En troisième lieu, M. C... ne peut utilement se prévaloir des dispositions de la circulaire du 28 novembre 2012 du ministre de l’intérieur relative aux conditions d’examen des demandes d’admission au séjour déposées par des ressortissants étrangers en situation irrégulière dans le cadre des dispositions du code de l’entrée et du séjour des étrangers et du droit d’asile, circulaire qui énonce de simples orientations générales. Par ailleurs, compte tenu des conditions du séjour de M. C... énoncées au point 3, le préfet de la Martinique n’a pas commis d’erreur manifeste d’appréciation au regard des dispositions de l’article L. 435-1 du code de l’entrée et du séjour des étrangers et du droit d’asile en estimant que l’admission exceptionnelle de l’intéressé au séjour ne répondait pas à des considérations humanitaires et ne se justifiait pas davantage par des motifs exceptionnels qu’il aurait fait valoir.

Sur la décision d’obligation de quitter le territoire français :

En premier lieu, pour les mêmes motifs que ceux exposés au point 3, le moyen tiré de la violation des stipulations de l’article 8 de la convention européenne de sauvegarde des droits de l’homme et des libertés fondamentales doit être écarté.

En second lieu, le moyen tiré de la méconnaissance de l’article 3 de la convention européenne de sauvegarde des droits de l’homme et des libertés fondamentales est inopérant à l’encontre de la décision portant obligation de quitter le territoire et doit être écarté.

Sur la décision d’interdiction de retour sur le territoire français d’une durée d’un an :

Le moyen tiré de ce que la décision d’interdiction de retour sur le territoire français pendant une durée d’un an n’est pas spécifiquement motivée et celui tiré de ce que cette décision est entachée d’erreur manifeste d’appréciation au regard de sa situation personnelle, ne reposent pas, en cause d’appel, sur des éléments nouveaux ou probants.
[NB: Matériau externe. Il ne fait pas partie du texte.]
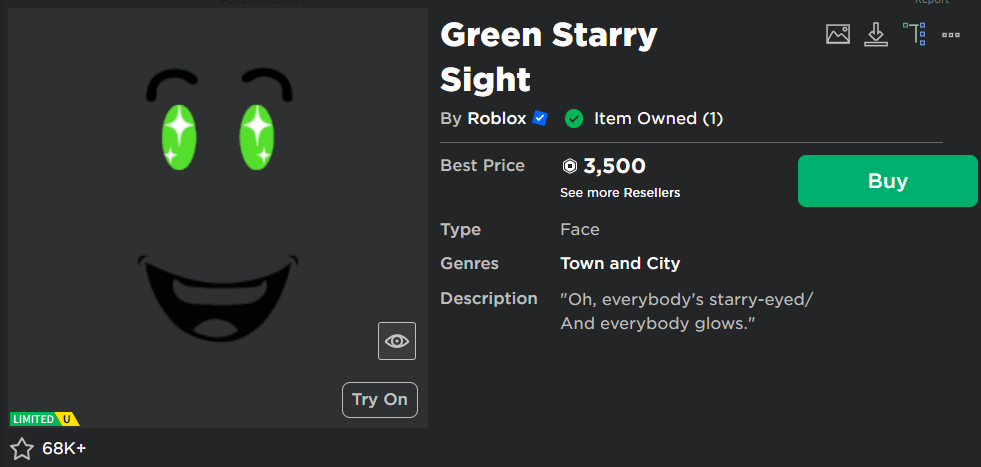Click the blue verified badge next to Roblox
The width and height of the screenshot is (981, 467).
point(541,118)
Ils doivent, par suite, être écartés par adoption des motifs pertinents retenus par le tribunal administratif de la Martinique dans le jugement attaqué.

Il résulte de tout ce qui précède que M. C... n’est pas fondé à soutenir que c’est à tort que, par le jugement attaqué, le tribunal administratif de la Martinique a rejeté ses conclusions tendant à l’annulation de ces trois décisions. Par voie de conséquence, ses conclusions à fin d’injonction et celles présentées sur le fondement de l’article L. 761-1 du code de justice administrative doivent être rejetées.


DECIDE :


Article 1er : La requête de M. C... est rejetée.

Article 2 : Le présent arrêt sera notifié à M. A... C... et au ministre de l’intérieur.

Copie en sera adressée au préfet de la Martinique.


Délibéré après l’audience du 23 septembre 2025 à laquelle siégeaient :

Mme Fabienne Zuccarello, présidente,
M. Nicolas Normand, président-assesseur,
Mme Carine Farault, première conseillère.

Rendu public par mise à disposition au greffe le 14 octobre 2025.


La rapporteure,



Carine B...
La présidente,



Fabienne Zuccarello

La greffière,



Virginie Santana


La République mande et ordonne au ministre de l’intérieur, et à tous commissaires de justice à ce requis, en ce qui concerne les voies de droit commun contre les parties privées, de pourvoir à l’exécution du présent arrêt.